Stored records
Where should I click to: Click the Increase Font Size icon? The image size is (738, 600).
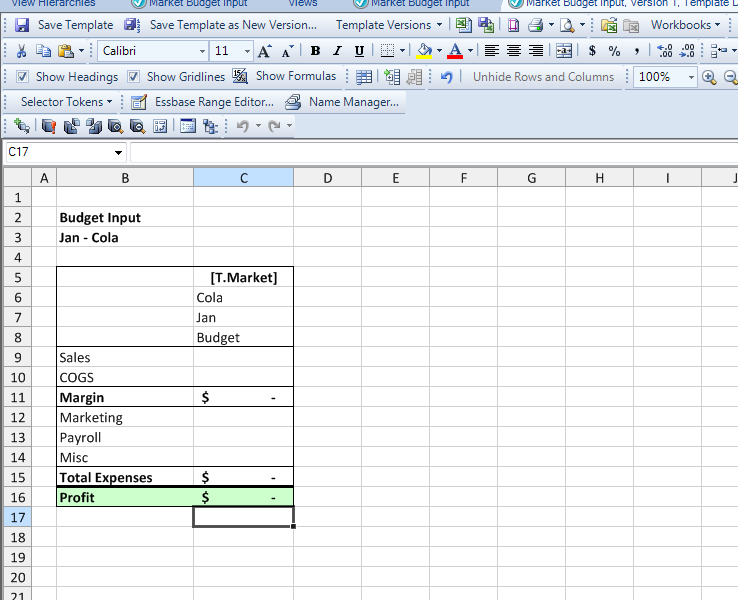pyautogui.click(x=265, y=51)
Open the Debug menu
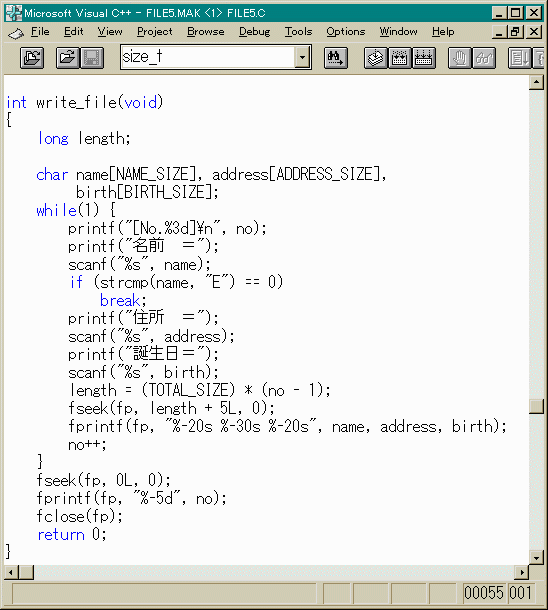Viewport: 548px width, 610px height. tap(254, 32)
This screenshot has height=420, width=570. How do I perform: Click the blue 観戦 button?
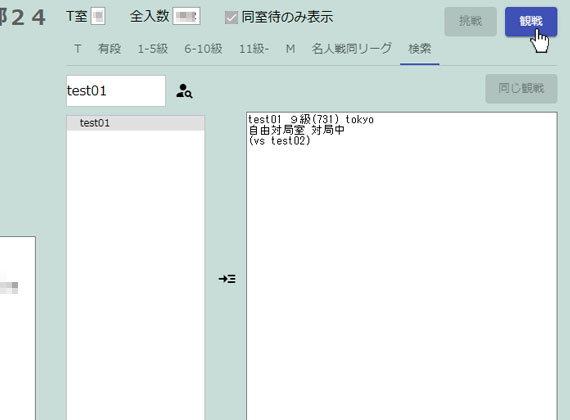(531, 21)
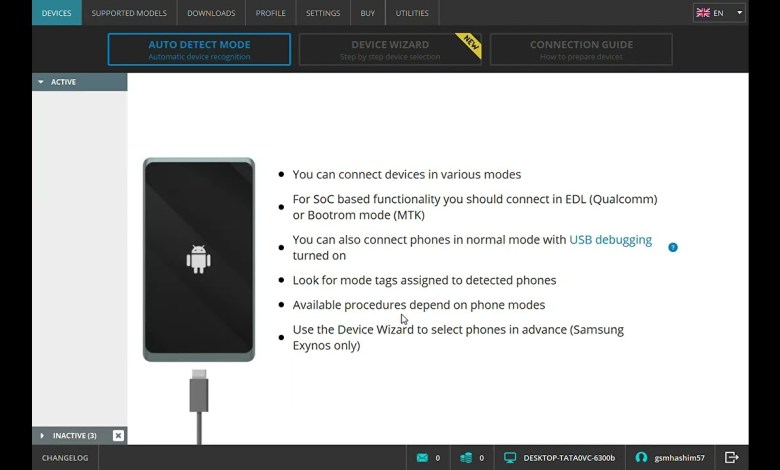The width and height of the screenshot is (780, 470).
Task: Click the user headset icon beside gsmhashim57
Action: 641,458
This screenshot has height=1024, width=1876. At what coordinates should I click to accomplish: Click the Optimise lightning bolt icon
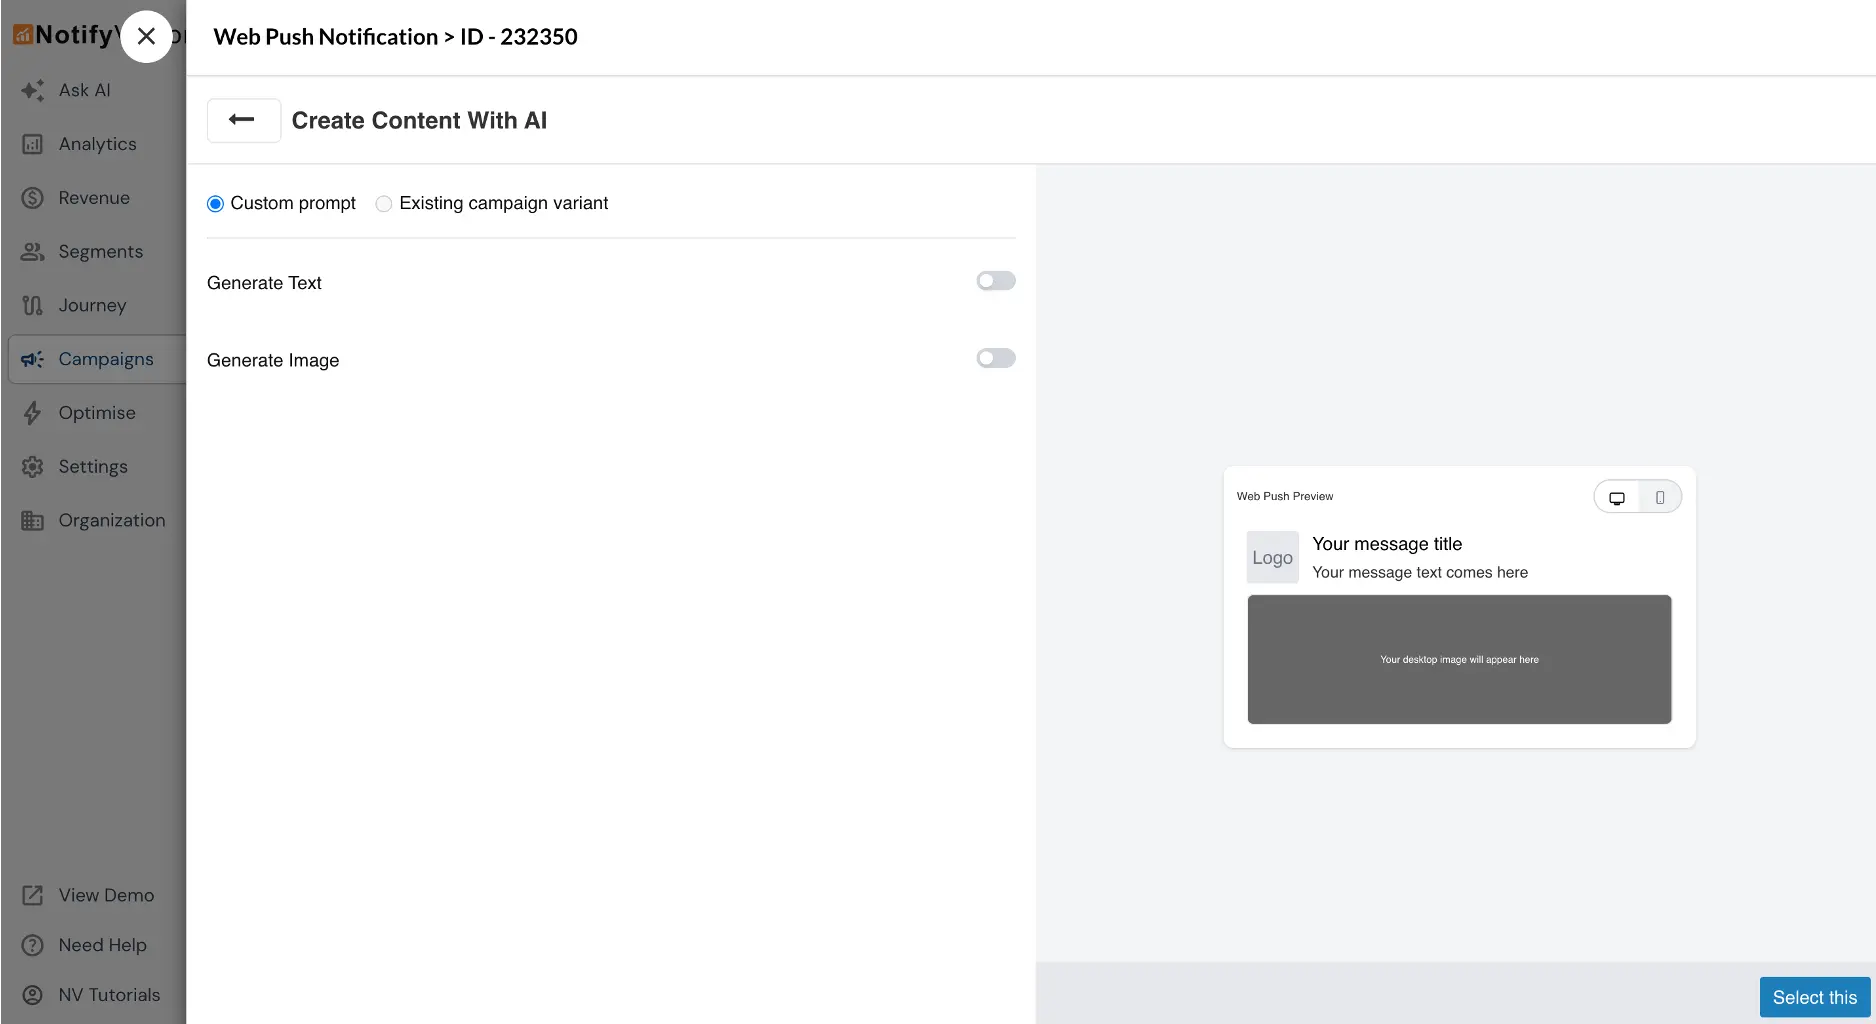pyautogui.click(x=32, y=413)
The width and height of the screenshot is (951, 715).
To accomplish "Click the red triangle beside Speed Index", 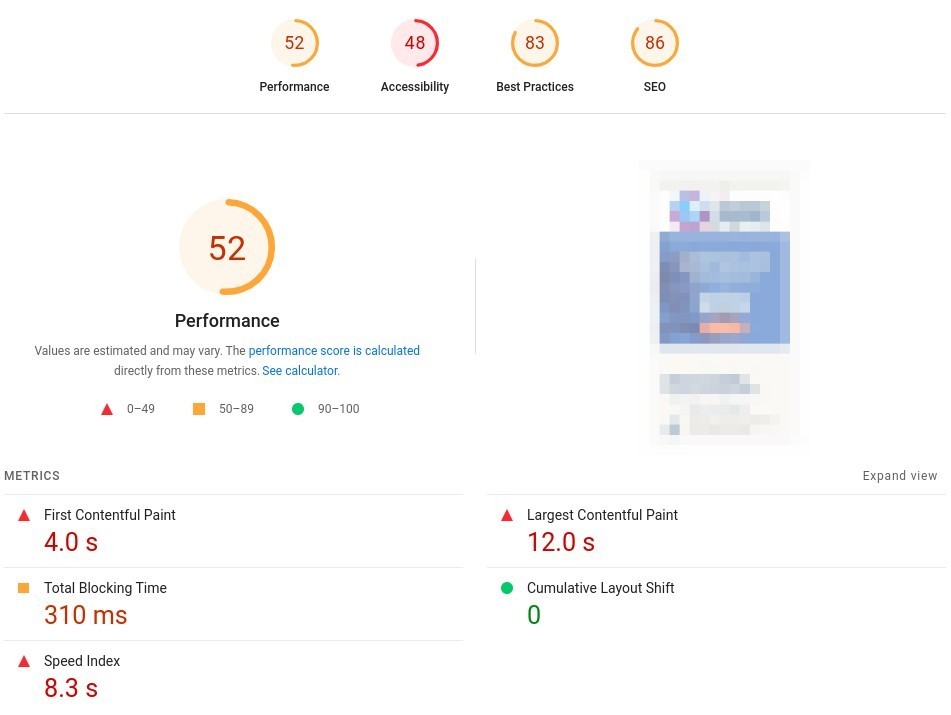I will click(x=24, y=661).
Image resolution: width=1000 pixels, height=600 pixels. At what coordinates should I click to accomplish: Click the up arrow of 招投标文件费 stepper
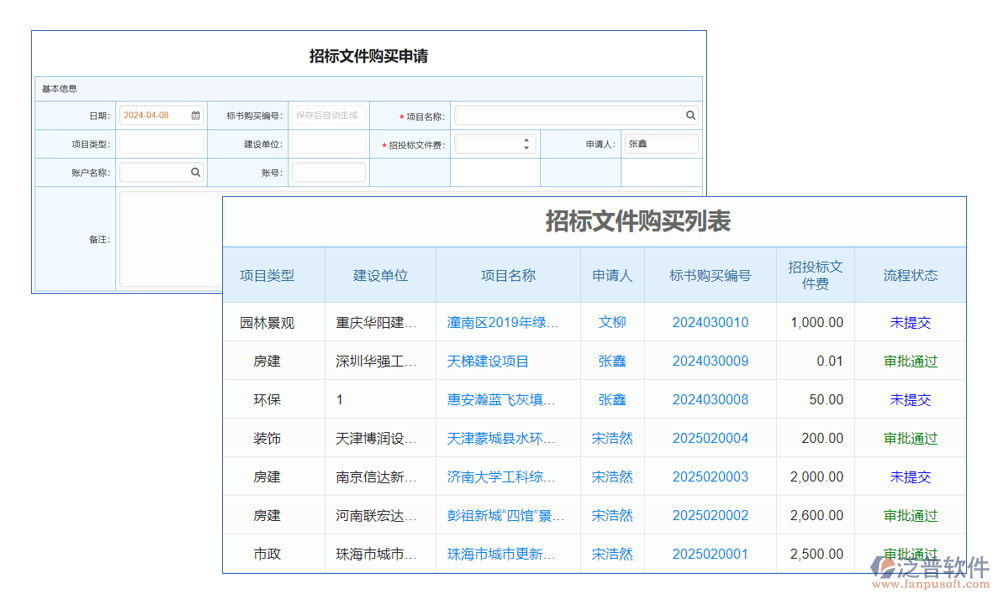tap(527, 139)
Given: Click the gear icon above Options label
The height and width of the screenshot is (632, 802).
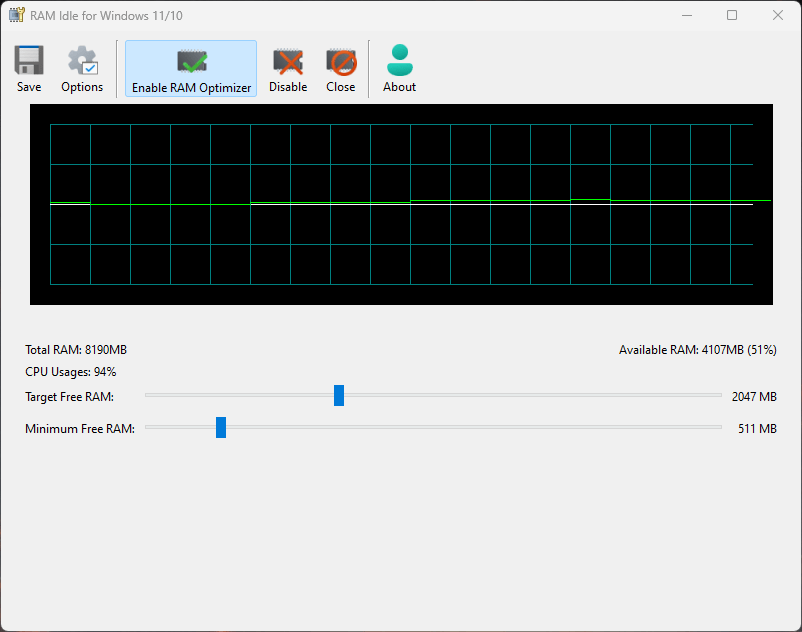Looking at the screenshot, I should [81, 58].
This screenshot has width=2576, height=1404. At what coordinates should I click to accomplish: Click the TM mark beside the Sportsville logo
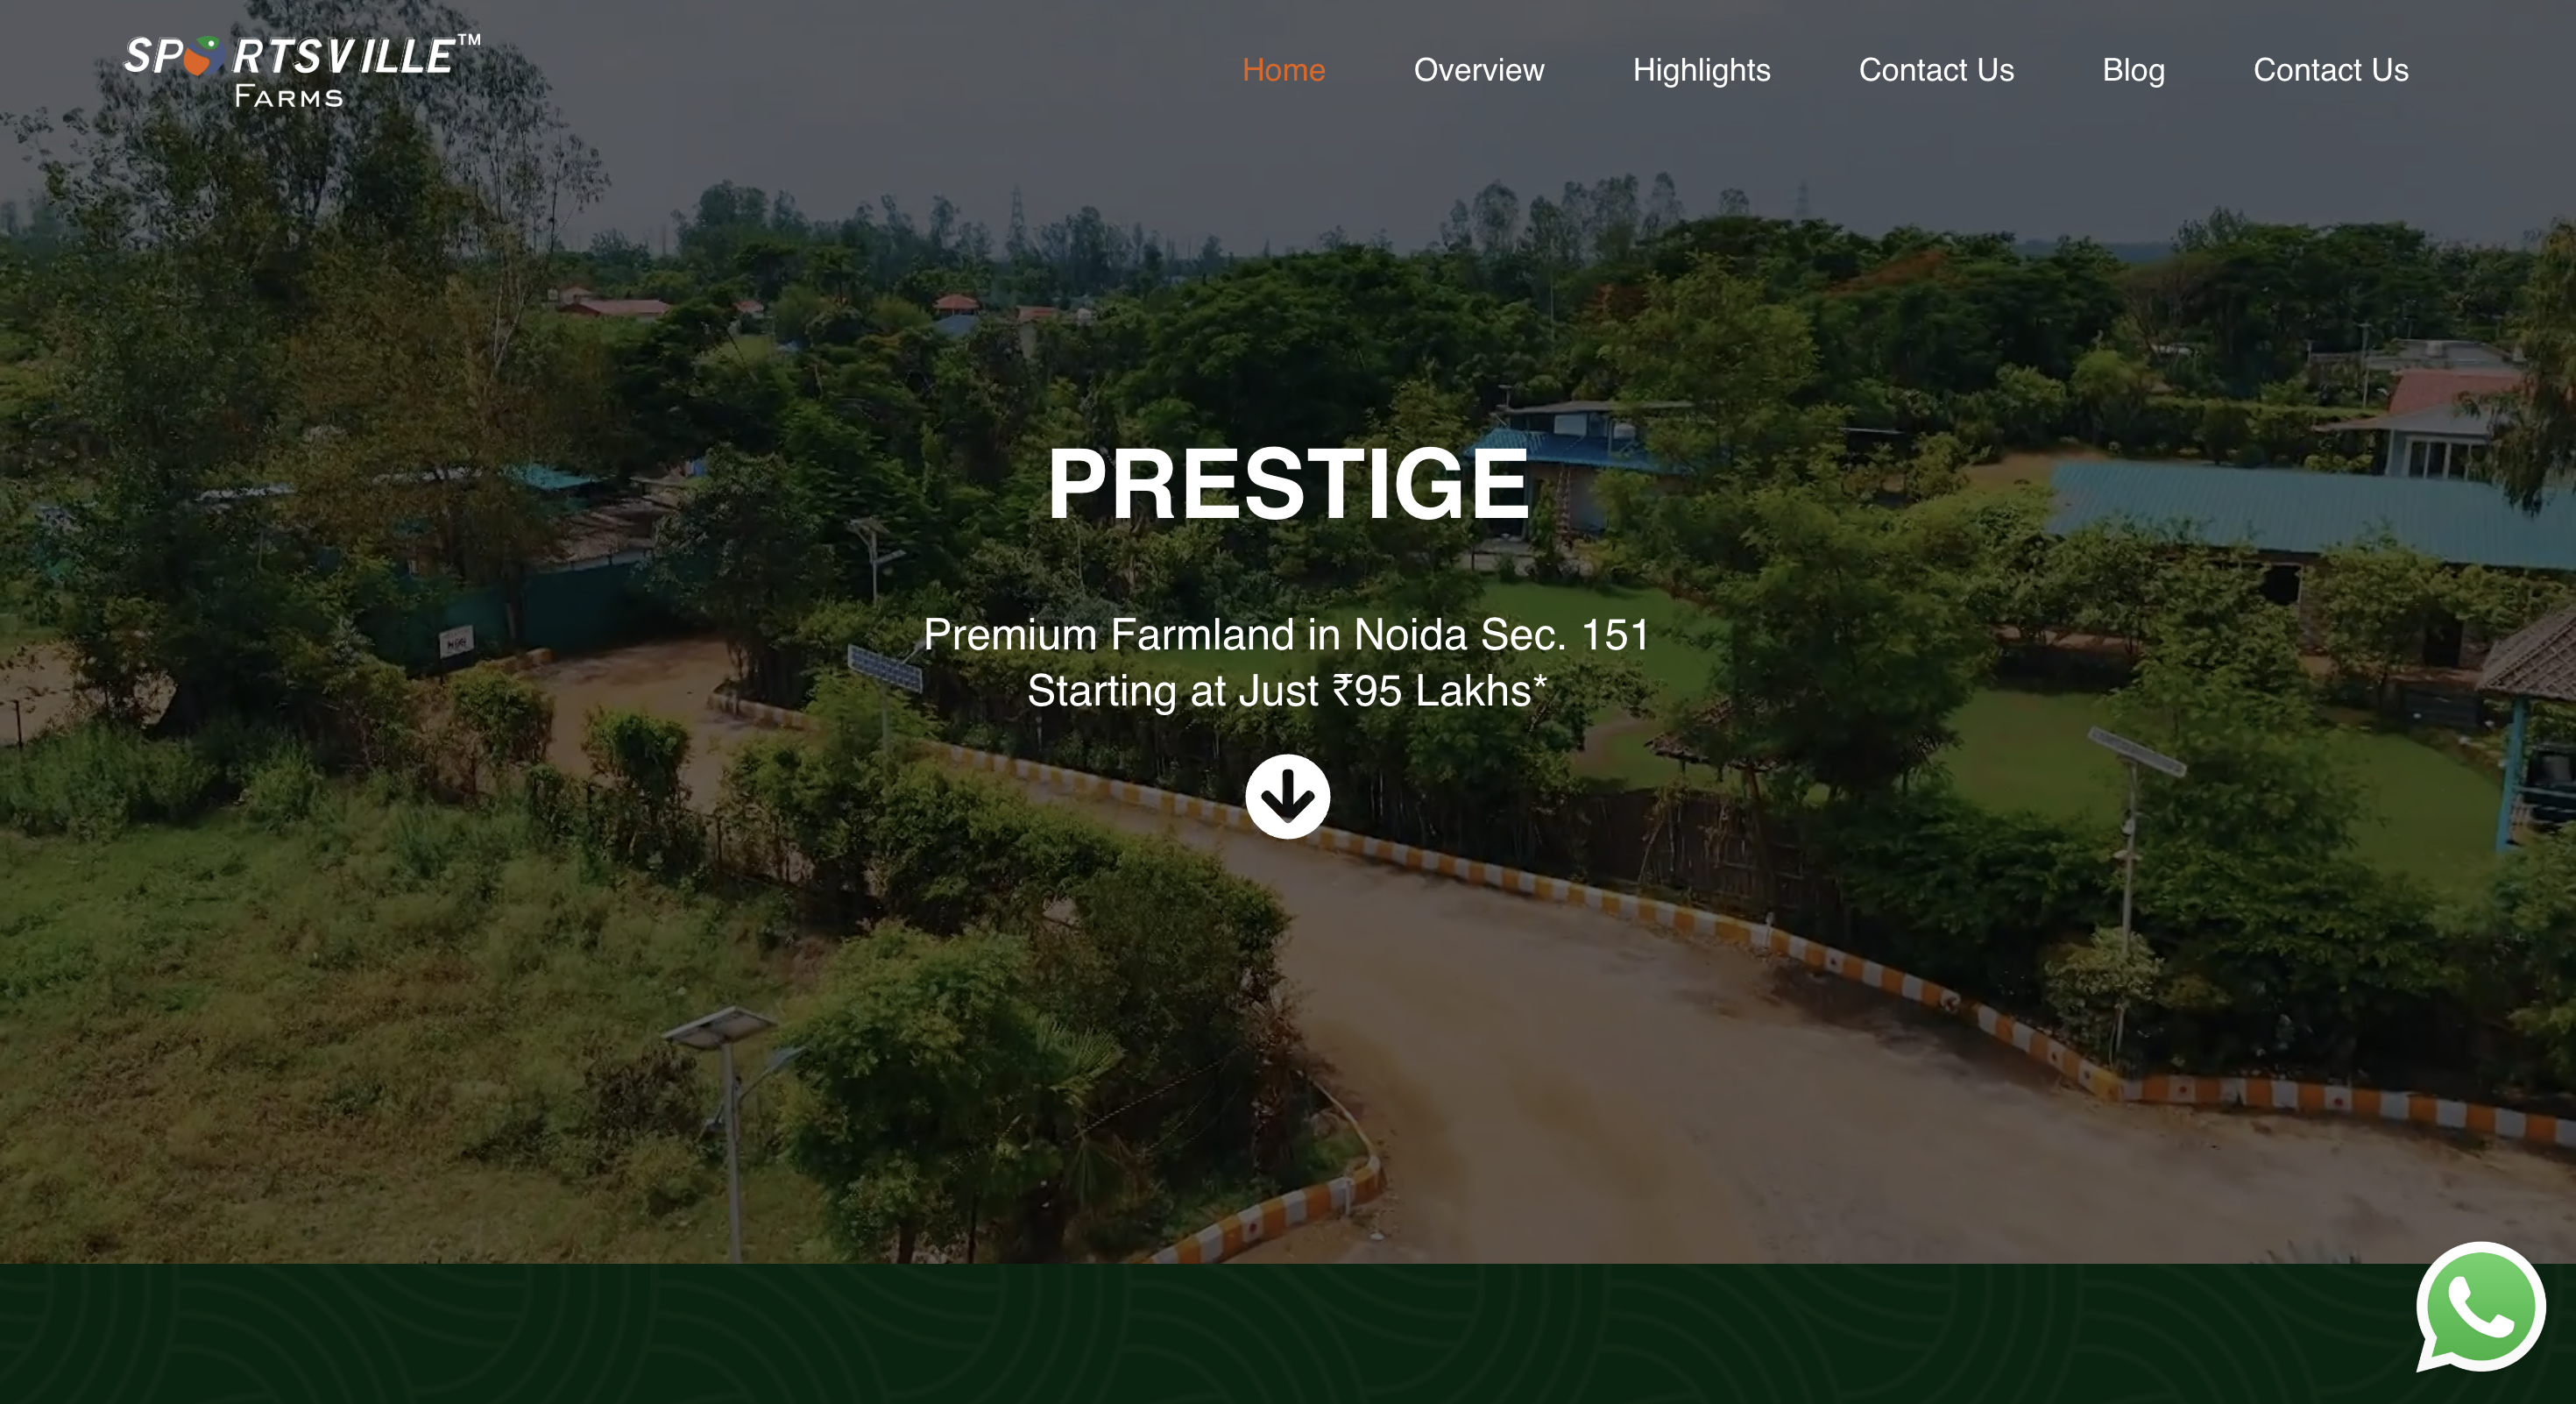[468, 40]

## TASK STATEMENT:
All lines from the one that contains "This screenshot has width=2576, height=1404." through the last line of the data should be retyped exactly, with the pictures left out.

## ANSWER SECTION:
This screenshot has width=2576, height=1404. At what coordinates should I click to accomplish: Click the TM mark beside the Sportsville logo
[468, 40]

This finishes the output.